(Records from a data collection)
------------------------------------------------------------

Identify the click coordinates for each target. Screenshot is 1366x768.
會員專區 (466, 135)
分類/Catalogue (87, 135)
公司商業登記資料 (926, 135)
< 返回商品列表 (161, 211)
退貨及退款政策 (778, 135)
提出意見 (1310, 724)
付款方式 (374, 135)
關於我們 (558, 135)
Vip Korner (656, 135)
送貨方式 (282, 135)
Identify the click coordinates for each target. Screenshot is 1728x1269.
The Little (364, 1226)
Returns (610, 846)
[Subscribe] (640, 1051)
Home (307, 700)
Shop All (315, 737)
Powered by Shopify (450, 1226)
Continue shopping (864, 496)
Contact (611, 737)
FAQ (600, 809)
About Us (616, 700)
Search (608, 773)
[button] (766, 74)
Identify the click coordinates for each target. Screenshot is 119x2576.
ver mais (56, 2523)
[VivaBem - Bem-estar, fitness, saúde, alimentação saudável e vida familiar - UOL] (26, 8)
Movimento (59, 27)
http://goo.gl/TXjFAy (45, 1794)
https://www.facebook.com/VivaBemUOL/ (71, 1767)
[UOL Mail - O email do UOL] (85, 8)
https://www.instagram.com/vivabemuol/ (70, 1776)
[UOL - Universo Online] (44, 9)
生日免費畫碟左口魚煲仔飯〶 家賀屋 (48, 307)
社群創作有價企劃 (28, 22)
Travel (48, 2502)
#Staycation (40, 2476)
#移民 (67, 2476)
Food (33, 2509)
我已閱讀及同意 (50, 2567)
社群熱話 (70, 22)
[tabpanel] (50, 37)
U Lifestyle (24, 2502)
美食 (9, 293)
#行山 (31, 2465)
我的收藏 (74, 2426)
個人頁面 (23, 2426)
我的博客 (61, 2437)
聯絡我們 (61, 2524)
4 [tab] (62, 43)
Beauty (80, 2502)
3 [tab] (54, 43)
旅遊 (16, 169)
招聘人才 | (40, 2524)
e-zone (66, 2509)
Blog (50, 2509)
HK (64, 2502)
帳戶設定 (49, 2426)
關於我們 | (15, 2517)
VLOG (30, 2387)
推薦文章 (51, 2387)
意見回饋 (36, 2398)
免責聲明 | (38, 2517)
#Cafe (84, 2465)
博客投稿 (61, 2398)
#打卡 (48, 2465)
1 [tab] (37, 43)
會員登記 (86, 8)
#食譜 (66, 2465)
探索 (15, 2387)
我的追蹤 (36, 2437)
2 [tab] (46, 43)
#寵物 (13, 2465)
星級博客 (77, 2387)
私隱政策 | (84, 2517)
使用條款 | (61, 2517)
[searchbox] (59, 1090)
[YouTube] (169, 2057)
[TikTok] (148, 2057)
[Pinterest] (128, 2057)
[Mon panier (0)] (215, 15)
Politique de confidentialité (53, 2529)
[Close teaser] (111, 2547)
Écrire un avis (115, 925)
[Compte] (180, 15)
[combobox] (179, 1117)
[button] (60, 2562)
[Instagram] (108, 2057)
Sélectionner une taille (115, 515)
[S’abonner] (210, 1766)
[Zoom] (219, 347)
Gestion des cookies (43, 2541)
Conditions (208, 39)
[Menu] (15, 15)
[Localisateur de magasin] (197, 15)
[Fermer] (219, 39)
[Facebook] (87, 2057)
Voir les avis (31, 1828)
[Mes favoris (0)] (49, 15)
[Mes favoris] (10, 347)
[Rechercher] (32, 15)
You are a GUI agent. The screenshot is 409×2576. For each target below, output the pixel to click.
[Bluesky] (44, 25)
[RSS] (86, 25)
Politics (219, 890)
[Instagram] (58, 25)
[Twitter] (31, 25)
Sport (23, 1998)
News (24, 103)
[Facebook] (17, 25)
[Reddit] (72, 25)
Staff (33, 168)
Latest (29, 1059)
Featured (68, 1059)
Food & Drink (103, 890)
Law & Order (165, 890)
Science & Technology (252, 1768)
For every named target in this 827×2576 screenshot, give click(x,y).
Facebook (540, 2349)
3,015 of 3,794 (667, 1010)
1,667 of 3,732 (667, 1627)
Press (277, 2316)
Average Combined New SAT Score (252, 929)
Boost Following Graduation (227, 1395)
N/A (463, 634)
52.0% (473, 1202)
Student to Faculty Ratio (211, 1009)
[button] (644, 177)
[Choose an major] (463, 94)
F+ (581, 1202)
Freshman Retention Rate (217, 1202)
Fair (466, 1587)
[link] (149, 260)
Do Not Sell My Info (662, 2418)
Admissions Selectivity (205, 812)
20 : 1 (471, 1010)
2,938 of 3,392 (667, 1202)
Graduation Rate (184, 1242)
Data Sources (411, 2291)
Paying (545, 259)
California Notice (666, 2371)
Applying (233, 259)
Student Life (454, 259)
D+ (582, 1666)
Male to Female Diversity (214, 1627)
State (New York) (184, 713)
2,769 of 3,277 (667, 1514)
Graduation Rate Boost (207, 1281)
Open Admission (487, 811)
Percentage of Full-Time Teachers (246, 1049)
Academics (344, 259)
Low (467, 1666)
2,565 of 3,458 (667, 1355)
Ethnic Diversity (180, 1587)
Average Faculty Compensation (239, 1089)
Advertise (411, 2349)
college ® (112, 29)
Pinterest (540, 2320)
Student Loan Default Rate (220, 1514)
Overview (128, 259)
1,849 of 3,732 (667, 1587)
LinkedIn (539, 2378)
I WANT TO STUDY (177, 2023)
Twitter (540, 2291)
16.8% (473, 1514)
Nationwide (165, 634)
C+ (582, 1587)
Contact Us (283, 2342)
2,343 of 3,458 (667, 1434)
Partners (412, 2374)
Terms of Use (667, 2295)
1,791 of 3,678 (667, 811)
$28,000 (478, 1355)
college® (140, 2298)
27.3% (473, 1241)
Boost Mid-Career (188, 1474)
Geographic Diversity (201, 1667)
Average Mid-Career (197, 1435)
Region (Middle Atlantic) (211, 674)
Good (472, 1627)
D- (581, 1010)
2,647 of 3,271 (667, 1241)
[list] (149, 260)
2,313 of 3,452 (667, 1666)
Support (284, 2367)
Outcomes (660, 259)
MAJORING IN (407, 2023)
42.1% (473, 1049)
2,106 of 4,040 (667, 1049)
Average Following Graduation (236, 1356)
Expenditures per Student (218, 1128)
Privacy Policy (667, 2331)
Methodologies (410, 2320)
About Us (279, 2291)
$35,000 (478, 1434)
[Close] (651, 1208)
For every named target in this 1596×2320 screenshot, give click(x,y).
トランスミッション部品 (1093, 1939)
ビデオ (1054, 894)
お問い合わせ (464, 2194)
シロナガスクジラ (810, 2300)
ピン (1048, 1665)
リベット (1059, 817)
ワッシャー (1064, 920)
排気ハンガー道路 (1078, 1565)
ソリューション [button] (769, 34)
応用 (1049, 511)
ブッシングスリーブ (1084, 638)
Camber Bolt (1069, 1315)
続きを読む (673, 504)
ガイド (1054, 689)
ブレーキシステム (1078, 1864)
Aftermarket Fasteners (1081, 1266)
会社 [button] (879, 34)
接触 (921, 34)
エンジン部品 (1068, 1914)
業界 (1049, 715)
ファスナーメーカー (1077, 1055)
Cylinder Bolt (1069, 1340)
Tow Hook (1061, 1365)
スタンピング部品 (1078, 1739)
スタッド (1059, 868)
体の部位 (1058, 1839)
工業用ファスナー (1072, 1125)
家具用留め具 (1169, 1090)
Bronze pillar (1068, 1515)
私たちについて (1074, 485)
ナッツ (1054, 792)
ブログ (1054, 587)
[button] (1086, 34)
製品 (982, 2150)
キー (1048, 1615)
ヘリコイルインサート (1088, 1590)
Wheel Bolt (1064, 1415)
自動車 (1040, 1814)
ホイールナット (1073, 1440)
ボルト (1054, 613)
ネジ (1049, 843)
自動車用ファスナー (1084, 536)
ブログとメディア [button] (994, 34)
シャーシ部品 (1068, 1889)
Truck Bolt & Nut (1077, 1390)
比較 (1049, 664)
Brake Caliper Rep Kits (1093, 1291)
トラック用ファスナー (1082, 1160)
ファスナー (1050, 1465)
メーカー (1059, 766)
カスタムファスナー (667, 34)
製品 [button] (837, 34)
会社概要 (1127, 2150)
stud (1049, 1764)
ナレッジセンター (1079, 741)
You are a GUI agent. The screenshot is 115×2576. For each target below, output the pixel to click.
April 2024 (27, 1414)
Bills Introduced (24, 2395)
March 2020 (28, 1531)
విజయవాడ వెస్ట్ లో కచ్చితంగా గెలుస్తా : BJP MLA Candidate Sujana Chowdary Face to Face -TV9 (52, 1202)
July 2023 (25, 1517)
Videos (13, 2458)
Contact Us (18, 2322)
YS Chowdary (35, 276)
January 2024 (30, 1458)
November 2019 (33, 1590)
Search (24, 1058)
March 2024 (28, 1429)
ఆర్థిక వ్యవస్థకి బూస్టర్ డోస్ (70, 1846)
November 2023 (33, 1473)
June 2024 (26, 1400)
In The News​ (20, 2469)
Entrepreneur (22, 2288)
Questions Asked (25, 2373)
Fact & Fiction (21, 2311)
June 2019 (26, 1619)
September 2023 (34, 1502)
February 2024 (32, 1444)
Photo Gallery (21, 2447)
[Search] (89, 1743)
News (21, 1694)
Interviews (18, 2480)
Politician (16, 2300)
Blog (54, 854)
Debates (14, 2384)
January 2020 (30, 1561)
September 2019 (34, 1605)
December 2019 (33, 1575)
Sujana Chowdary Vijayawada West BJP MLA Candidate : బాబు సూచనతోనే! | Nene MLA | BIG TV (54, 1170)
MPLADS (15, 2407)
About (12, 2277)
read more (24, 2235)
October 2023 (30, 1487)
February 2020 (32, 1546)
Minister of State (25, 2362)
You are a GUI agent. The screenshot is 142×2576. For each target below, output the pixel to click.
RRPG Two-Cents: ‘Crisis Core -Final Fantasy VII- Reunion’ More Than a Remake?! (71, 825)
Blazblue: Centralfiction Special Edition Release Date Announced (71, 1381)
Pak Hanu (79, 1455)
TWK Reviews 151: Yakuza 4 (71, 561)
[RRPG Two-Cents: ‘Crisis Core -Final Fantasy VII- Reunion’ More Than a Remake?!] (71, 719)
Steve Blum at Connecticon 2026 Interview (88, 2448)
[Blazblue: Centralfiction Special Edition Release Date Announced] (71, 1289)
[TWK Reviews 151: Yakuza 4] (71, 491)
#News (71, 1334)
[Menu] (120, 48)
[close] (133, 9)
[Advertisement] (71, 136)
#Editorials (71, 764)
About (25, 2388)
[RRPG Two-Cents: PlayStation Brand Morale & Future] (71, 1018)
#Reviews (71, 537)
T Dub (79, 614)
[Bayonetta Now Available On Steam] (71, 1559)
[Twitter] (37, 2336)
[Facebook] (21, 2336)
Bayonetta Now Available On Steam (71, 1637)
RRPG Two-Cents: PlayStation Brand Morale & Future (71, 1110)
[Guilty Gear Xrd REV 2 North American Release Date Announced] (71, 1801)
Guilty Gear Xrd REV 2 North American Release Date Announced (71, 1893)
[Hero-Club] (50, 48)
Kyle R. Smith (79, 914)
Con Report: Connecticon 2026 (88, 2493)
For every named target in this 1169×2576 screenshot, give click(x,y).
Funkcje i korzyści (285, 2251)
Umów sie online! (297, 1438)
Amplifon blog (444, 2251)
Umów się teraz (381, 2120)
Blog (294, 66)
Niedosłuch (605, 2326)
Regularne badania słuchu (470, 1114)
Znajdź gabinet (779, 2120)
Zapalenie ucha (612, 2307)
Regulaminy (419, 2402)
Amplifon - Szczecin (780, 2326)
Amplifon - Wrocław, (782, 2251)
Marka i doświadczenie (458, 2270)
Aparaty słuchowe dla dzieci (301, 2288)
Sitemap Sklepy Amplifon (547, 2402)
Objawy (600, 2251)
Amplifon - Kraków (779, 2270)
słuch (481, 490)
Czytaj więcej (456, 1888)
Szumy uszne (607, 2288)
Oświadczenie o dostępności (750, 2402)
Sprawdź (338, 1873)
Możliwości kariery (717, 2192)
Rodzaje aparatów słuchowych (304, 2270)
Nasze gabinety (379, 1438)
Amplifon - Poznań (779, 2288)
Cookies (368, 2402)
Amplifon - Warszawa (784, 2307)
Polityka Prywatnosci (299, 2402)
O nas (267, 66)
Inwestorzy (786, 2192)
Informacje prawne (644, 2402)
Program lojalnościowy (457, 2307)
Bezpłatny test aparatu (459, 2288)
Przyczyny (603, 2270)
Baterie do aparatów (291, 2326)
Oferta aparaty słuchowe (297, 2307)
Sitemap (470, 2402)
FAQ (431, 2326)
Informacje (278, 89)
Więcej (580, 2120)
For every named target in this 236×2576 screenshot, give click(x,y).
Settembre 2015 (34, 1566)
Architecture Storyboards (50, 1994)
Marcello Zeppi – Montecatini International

------------------------------------------------------------

Work through the records above. Copy every line with the string "coordinates".

Identify the click coordinates for each target. Screenshot is 1366x768.
Identify the click coordinates for each target. Screenshot is 1728x1269.
Identify the click coordinates for each target. Screenshot is 119x2576.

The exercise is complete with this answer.